Так о чем это я говорил, пока меня в сторону не занесло? Да, о Требинье. Несколько раз, особенно проездом из Боснии в Черногорию, я там вешал человек по десять. От совсем молодых, я даже не был уверен, что они совершеннолетние, до глубоких стариков. Как-то раз, после того Видака, я повесил девятерых, и без единой ошибки. Это было над городом, на том месте, что Церковиной называют. Прекрасный вид на город, в том месте Требишница течет по излучине неспешно, лениво. День прекрасный, хотя и холодновато, северный ветерок. Помнится, когда я оттуда на город посмотрел, на улицах ни одного человека не заметил, как будто город вымер, или будто это всего лишь мой сон, в котором нет места людям. По крайней мере, не таким, каковы они на самом деле. В тот год мне обрыдло вешать, даже уголовников. О политических и не говорю. Император умер, зачем же продолжать вешать его именем? Да, именно так я и думал.
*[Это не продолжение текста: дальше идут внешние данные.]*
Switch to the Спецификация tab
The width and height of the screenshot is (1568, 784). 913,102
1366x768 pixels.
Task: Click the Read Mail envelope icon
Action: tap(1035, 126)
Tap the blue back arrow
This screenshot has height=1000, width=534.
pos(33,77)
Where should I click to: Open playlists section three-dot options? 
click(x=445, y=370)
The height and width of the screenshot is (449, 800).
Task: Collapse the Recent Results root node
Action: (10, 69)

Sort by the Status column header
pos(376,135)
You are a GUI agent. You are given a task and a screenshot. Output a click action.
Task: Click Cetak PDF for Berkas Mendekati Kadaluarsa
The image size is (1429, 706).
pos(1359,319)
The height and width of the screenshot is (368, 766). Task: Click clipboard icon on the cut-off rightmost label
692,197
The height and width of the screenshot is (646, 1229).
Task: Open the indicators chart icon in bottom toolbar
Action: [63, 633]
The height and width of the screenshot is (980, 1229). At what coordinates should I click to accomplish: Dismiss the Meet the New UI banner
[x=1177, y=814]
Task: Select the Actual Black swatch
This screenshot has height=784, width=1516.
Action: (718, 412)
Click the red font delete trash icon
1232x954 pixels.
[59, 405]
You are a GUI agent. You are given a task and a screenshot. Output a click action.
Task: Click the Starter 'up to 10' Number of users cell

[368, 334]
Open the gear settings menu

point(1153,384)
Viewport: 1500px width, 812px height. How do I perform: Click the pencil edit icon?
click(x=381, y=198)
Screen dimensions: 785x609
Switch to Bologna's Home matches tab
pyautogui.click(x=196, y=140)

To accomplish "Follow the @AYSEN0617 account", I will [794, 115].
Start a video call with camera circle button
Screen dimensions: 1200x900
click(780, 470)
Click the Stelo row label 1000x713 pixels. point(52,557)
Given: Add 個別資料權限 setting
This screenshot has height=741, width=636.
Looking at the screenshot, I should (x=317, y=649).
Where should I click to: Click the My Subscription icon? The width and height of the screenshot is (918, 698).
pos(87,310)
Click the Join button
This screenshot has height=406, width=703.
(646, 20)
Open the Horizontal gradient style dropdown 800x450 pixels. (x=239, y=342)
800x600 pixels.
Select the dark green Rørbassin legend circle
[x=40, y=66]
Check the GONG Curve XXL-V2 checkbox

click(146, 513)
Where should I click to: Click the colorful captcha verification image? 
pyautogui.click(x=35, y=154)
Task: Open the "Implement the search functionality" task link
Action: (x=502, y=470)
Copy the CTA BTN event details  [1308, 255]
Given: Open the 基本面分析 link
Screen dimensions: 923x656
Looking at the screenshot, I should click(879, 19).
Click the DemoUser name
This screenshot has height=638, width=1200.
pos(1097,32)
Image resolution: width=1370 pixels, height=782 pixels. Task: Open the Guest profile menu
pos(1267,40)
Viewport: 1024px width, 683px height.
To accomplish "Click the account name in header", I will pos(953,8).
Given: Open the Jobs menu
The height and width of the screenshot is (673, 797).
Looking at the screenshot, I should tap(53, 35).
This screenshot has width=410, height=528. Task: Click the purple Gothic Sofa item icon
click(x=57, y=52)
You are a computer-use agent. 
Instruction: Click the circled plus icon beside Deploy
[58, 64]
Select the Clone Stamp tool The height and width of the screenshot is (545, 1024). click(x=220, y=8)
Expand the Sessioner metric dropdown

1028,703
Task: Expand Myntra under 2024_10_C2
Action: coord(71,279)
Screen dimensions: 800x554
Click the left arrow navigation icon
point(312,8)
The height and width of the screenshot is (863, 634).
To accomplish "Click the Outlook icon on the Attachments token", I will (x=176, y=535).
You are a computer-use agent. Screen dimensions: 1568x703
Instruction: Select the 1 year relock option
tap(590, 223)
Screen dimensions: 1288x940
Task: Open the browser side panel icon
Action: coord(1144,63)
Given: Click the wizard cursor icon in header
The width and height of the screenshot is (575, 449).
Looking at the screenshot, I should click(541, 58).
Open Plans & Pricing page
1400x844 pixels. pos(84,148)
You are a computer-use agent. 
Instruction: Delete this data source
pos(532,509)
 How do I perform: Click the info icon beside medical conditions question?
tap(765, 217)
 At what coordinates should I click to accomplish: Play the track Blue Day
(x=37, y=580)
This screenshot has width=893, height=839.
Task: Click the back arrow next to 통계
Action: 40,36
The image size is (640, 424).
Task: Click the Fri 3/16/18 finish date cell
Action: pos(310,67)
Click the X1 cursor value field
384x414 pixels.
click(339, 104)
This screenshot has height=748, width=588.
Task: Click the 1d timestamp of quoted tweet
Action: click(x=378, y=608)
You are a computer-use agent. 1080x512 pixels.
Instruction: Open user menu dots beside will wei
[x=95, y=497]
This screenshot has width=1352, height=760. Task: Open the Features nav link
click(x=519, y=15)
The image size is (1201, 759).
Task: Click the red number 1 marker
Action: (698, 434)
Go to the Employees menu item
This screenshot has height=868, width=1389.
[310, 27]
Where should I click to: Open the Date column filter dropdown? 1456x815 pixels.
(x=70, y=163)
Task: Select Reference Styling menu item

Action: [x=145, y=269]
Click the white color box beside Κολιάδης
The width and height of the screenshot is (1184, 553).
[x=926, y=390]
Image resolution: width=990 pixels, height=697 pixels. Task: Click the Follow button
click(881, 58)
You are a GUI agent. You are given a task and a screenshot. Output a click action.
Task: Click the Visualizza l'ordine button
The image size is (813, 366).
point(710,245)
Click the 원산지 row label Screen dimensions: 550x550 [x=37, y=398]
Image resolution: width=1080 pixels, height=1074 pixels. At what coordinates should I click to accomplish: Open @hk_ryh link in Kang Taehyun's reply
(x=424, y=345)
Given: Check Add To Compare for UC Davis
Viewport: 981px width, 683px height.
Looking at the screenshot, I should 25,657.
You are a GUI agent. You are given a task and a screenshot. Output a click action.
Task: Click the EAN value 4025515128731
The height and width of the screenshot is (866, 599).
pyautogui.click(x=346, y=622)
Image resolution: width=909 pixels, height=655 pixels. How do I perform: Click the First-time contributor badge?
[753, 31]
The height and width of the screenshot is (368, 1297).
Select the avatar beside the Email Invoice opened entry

Стал противником смертной казни. Я бы не выдержал этого, если бы не цитра. Точно, нет».
53
В этом рассказе у Паулины Фройндлих Зайфрид нет собственного голоса. Как будто она в нем и не существовала. Может, они друг друга и разыскивают, но никак встретиться не могут, их пути все время расходятся, то в пространстве, то во времени. А если и появляется мать Отто, которая с годами все меньше становится женой Зайфрида, то рассказ скисает, ему становится неприятно — откуда она такая взялась? Между той порой и мгновением, в котором рассказчик сучит нити этой повести, пролегла настоящая пропасть времени — все, что нынче кажется неестественным, в то время, может, было совершенно обыденным явлением, которое нет смысла здесь подчеркивать и выделять. И все же, все же следовало бы приглядеться к ней с расстояния, равному тому, с которого мы разглядываем Зайфрида. Он вовсе не близок нам, сказано уже, что дистанция между нами соответствует рассказу о прошлом.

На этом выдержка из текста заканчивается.